For the record: odin’s specs are something along the line of a Core2 Duo, GeForce 260 linked to two screens, a couple of terabytes of hard drive and a SoundBlaster SB Live! 5.1, after the onbound soundcard started acting up and being generally retarded on the gaming OS.

  1. Boot time has gone way … up. Even though it’s supposed to be optimized for quicker boot and whatnot, my previous “less than ten seconds” boot time somewhat diminished in the face of the optimized bootup, which made my resolvconf (which I haven’t even touched!) for no apparent reason, adding a 30 to 60s timeout on the top.
  2. It solved the crashing problems … not at all. The only it actually managed is to get bug-buddy to be all “It looks like nautilus crashed” with a nice dialog saying I should report a bug to Ubuntu. Which I won’t, since there’s nothing logworthy to submit, it just dies and that’s it.
  3. The sound interface has been made super-easy! And, also, bloody hard to configure correctly. The new sound preferences eschew any kind of knowledge about your sound card and just presume to know better than you, which is exactly why it thinks it should fiddle with the Master volume of my Soundblaster when on four way stereo mix up, which controls only two channels, and not the PCM, which then regulates everything. Jaunty allowed me to change the mixer control to one I deemed best – no dice in Karmic.
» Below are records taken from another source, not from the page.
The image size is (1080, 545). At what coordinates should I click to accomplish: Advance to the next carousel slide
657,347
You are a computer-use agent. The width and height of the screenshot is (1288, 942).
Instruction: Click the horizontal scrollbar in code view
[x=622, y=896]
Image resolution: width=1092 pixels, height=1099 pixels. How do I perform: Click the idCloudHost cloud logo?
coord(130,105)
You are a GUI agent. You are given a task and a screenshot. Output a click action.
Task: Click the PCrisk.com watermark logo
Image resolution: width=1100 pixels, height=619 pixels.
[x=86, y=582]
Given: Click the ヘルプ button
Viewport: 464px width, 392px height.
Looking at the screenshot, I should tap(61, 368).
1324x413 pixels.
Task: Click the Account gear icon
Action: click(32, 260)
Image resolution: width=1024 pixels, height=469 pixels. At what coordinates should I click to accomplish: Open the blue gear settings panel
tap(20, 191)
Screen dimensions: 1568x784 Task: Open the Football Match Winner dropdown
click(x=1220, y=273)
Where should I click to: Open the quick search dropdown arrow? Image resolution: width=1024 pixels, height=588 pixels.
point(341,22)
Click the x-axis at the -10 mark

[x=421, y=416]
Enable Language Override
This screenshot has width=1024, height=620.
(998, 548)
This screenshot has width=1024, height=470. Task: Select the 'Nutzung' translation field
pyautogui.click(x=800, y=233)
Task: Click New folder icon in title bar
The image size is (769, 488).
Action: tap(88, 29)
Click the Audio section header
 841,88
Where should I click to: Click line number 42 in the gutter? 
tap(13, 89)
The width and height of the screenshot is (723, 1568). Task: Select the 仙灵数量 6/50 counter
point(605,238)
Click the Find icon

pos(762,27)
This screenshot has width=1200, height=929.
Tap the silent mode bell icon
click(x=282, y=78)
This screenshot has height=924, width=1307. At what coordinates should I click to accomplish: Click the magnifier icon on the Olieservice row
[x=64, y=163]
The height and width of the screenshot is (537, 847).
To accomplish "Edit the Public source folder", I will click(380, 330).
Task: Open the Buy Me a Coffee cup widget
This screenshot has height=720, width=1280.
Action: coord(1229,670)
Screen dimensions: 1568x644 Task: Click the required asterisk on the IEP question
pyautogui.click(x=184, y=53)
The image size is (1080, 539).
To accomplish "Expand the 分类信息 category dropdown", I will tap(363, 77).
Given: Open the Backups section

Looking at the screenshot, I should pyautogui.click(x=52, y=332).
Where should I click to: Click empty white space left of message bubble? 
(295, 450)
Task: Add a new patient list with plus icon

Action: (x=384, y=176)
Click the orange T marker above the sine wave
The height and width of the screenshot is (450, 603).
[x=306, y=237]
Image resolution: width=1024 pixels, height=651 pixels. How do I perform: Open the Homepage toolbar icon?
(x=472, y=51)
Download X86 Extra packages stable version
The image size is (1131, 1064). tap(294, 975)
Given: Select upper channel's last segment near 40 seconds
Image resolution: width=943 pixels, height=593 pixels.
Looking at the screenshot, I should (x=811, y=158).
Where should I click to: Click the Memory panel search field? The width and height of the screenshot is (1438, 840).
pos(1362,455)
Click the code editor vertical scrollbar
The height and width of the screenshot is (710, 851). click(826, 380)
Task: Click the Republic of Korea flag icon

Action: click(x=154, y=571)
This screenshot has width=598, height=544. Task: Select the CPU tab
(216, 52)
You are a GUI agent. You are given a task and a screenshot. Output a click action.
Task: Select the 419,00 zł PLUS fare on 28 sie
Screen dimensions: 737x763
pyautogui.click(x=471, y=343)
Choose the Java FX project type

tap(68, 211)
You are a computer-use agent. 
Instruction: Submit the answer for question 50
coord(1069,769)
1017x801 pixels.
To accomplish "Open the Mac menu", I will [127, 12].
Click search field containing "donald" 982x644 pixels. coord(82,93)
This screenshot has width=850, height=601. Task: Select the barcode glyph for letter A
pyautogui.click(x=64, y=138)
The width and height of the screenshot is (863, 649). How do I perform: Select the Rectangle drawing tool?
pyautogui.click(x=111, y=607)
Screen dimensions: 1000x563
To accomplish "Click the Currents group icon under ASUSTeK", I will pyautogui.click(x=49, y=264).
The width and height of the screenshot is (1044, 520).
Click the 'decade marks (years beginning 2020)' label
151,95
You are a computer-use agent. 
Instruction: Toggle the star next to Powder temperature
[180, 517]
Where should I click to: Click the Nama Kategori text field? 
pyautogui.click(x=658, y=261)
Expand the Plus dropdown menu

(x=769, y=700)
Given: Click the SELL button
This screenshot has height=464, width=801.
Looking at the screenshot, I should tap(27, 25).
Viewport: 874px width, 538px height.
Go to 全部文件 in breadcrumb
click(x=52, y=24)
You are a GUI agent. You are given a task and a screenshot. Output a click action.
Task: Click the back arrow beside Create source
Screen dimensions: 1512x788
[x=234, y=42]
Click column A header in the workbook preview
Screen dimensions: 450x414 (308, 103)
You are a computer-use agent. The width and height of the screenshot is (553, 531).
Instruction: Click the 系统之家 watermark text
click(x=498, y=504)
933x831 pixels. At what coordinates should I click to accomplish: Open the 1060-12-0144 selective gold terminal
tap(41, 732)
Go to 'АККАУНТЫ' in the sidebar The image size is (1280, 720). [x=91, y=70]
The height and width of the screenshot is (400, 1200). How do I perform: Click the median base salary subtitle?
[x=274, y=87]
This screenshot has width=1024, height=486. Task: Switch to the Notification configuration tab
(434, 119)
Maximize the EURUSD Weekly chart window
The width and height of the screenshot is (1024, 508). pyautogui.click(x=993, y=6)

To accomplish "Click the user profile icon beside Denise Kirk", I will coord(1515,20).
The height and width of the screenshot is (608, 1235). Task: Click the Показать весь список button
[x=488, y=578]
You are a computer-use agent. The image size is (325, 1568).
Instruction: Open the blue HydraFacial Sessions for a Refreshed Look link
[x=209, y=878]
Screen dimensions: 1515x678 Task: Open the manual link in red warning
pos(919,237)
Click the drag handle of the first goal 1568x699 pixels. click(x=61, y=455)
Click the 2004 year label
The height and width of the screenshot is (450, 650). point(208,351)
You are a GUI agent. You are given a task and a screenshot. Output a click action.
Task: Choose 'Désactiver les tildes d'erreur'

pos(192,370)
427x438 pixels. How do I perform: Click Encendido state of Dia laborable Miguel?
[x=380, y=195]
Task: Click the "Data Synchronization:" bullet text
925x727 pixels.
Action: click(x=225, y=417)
I now need to fire up alsamixer for that, and can’t use my keyboard volume wheel without fiddling.
  4. Speaking of sound, it has become even more annoying to find a way to turn off the logon sounds with GDM, since gdmsetup has been replaced by something which does quite about nothing at all.
  5. And, of course, hibernate doesn’t work anymore. As if any distribution would ever get that right.

baldr, the netbook

  1. Boot time has gone way … up. Yes, even one the famed “we sooo lurv you” Atom notebooks Karmic pretends to like so much, performance pretty much went down the drain.
  2. Improved external monitor support! Plug in a second screen, get none of the real estate! As soon as I plug in the VGA display while the laptop is still running, screens go irreversibly blank until reboot. Having it plugged in while rebooting allows you to run 800×600 on both displays, cloned, without the ability to change the resolution.
  3. Hibernate doesn’t work. Even though it did before.
  4. And myriads of minor nuisances like stutters and all that jazz.

May I note that this even happens when being freshly installed from source on the netbook, so this is no tale of the common upgrade blues.

Conclusion

Well, I’ll probably be changing distribution soonish, yet again. Fedora might be a neat idea for the netbook, not yet sure if I will revert to Debian on odin.

The Karmic Koala is becoming increasingly extinct and fails to reproduce appropriately even with an accepting mindset.